Belakangan ini, kita sering disuguhi iklan-iklan penjualan tanah kavling di berbagai media. Beberapa iklan terpasang pada area-area pinggir jalan dengan poster-poster atau spanduk. Iklan ini juga mulai banyak beredar di media massa, meskipun kebanyakan masih berkutat di media cetak lokal seperti Koran daerah. Mengapa pula penjualan jenis tanah kavling ini cukup banyak ditemui?
Kebanyakan masyarakat menganggap tanah kavling adalah area yang telah diberikan pembatas tersendiri yang nantinya dapat dibangun rumah di atasnya. Pola pikir inilah yang membuat tanah kavling cukup banyak dicari. Sebagaimana kita ketahui, rumah adalah salah satu properti yang banyak dicari oleh masyarakat karena tergolong kebutuhan primer. Berbeda dengan tanah yang berupa tanah biasa ataupun tanah untuk bercocok tanam seperti tanah sawah yang lebih berfungi seperti tempat usaha atau bahkan sejenis tabungan, tanah kavling memiliki nilai tersendiri sebagai tempat dibangunnya tempat tinggal, meskipun nantinya juga dapat dijual kembali meskipun belum sempat dibangun apa-apa.
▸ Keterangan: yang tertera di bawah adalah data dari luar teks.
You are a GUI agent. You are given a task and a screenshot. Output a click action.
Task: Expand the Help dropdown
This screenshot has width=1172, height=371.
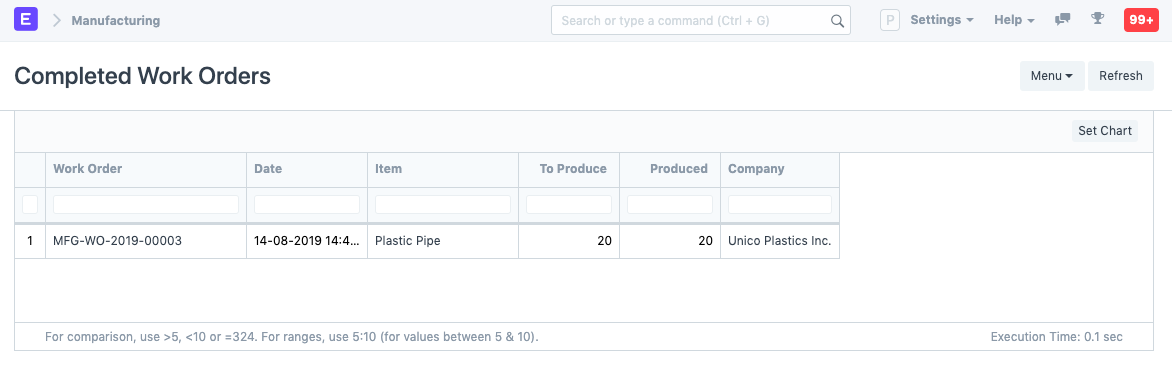point(1014,20)
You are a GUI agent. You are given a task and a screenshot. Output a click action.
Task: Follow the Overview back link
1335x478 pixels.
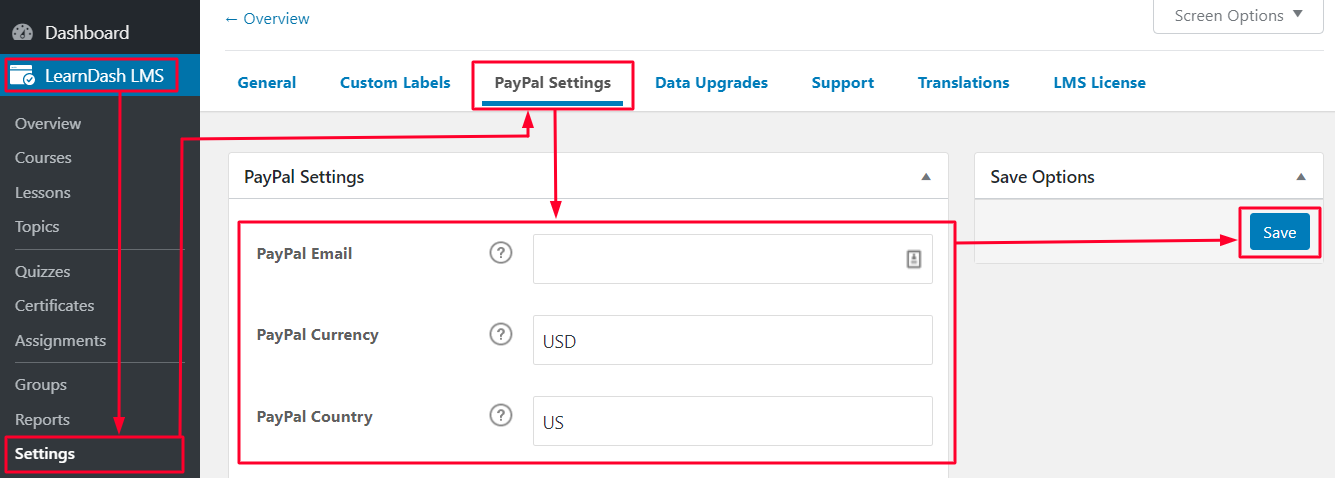(x=267, y=19)
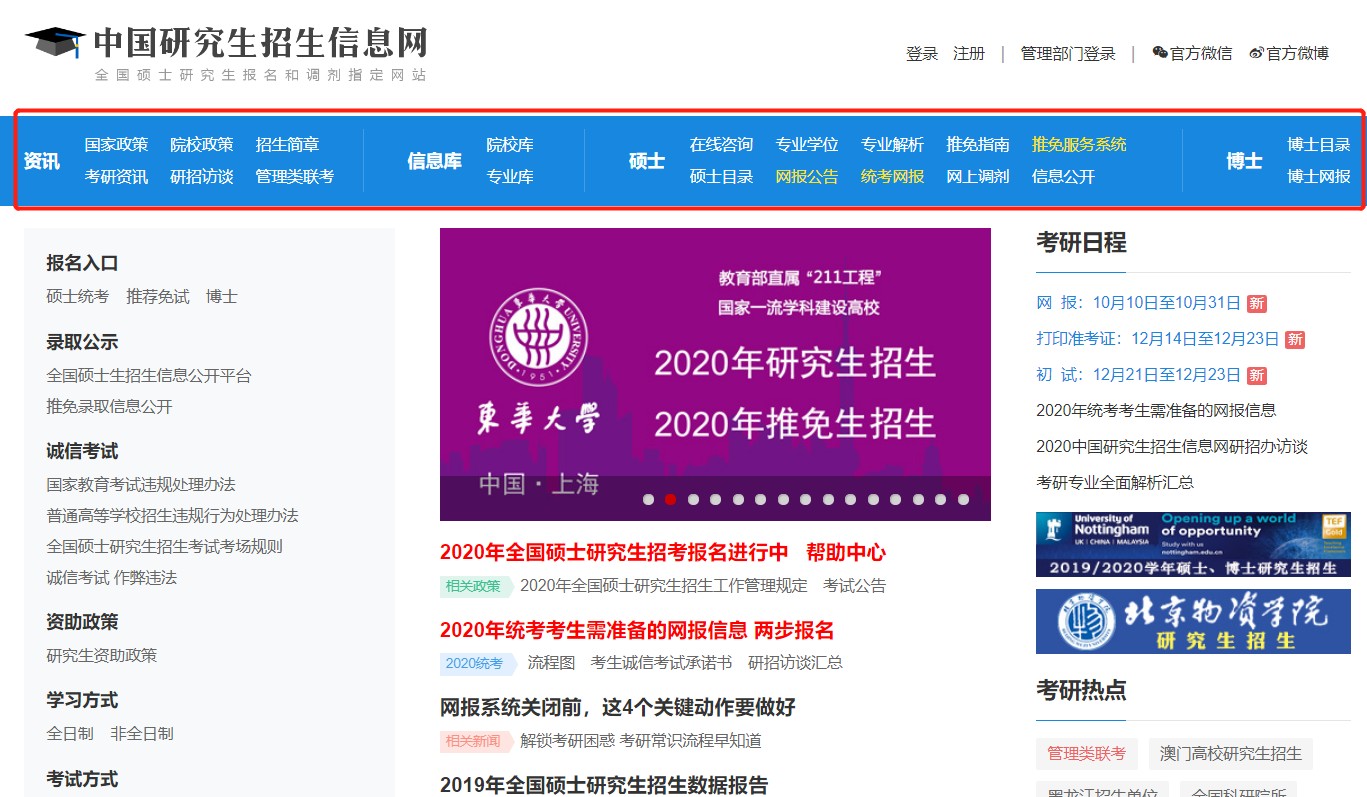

Dalam membeli tanah kavling ini, kita haruslah jeli dalam mengecek beberapa hal. Di artikel sebelumnya kita banyak membahas pentingnya mengecek status sertifikat tanah kavling yang akan dibeli. Namun, disamping status sertifikat, kita sendiri harus jeli melihat apakah batas tanah kavling ini benar-benar sesuai dengan yang tertera di sertifikat atau tidak. Kita tidak boleh ragu untuk melihat langsung dan mengukur batas tanah yang ada karena jika ternyata berbeda ukurannya, maka bisa jadi akan terjadi masalah dimasa depan setelah tanah tersebut terbeli.
Selain memastikan ukuran, kita juga harus mengetahui asal usul tanah tersebut dari pihak pemerintah desa atau kecamatan. Tanah kavling bisa saja dibuat dari tanah yang dulunya adalah bekas kuburan, atau bahkan tempat pembuangan sampah. Hindari tanah yang memiliki sejarah ini. Ada baiknya tanah kavling yang dibeli adalah bekas lahan kebun atau sawah yang telah diratakan.